公安机关和国家安全机关查处违法行为时,互联网服务提供者和联网使用单位应当如实提供有关数据文件、原始记录等信息资料。
第二十三条 互联网服务提供者和联网使用单位不得利用互联网安全保护技术措施侵犯用户的通信自由和通信秘密,未经用户同意,不得公开、泄露用户注册信息。
第二十四条 计算机信息系统安全等级测评机构和从事计算机信息系统安全保护工作的人员,应当保守用户秘密,不得泄露用户信息,不得擅自占有、使用用户的信息资源。
第五章 安全管理
第二十五条 公安机关、国家安全机关、保密行政管理部门、密码管理部门及其他有关部门,应当依法对计算机信息系统运营、使用单位信息系统的安全保护工作进行监督检查;对发现的泄密、失密行为,应当依法查处。
实施监督检查时不得妨碍运营、使用单位的正常工作秩序。能够联合进行监督检查的,应当联合进行。
第二十六条 设区的市以上公安机关应当对第三级以上计算机信息系统的运营、使用单位的信息安全等级保护工作情况定期进行检查。
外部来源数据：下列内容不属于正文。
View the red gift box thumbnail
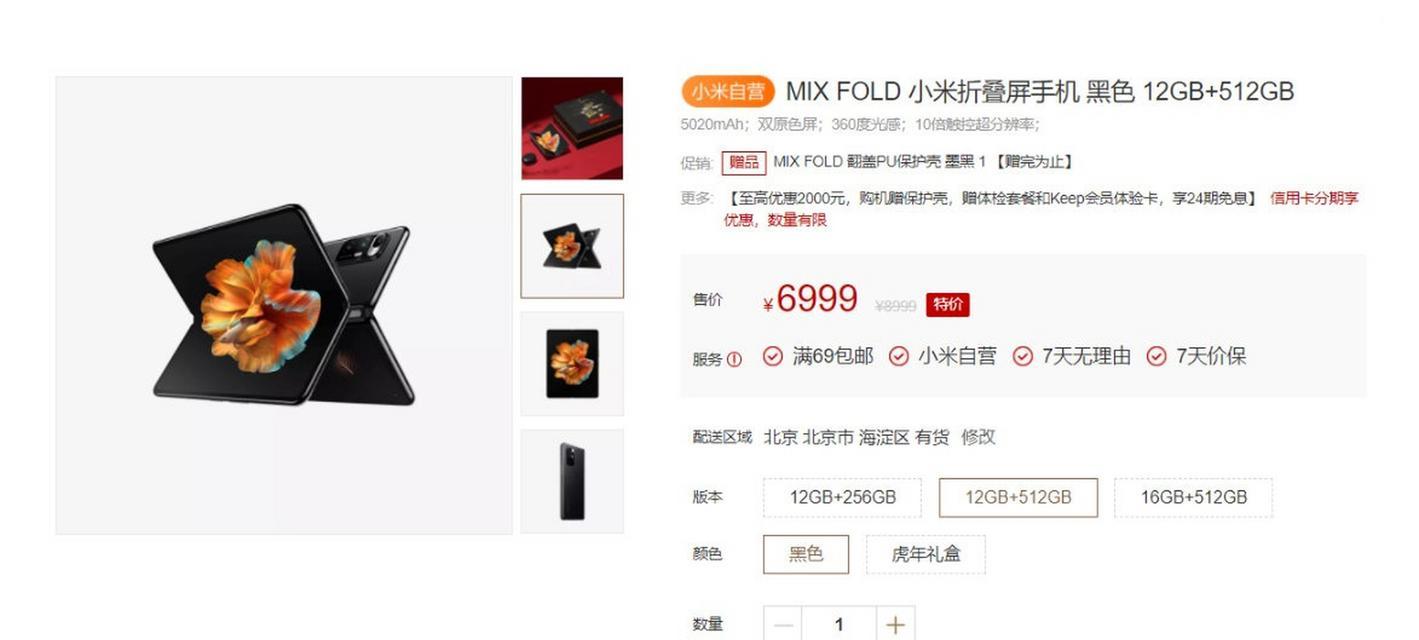This screenshot has width=1419, height=640. (572, 128)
设区的市以上公安机关应当对计算机信息系统安全等级测评工作进行监督管理。
第二十七条 保密行政管理部门应当对秘密级、机密级信息系统每年至少进行一次保密检查,每两年进行一次保密系统测评;对绝密级信息系统每年至少进行一次保密检查或者系统测评。
第二十八条 公安机关、国家安全机关和保密行政管理部门,发现计算机信息系统的安全保护、保密等级和安全措施不符合国家信息安全等级保护、保密管理规范和技术标准,或者存在安全隐患的,应当通知运营、使用单位限期进行整改。运营、使用单位应当按照整改通知书要求进行整改,并将整改情况向监管部门报告。
第二十九条 发生危及国家安全、公共安全及社会稳定的重大信息网络安全事故,计算机信息系统运营、使用单位应当立即报告公安机关和国家安全机关,并启动应急预案。公安机关可以对运营、使用单位采取二十四小时内停机检查、暂停联网、备份数据等应急措施。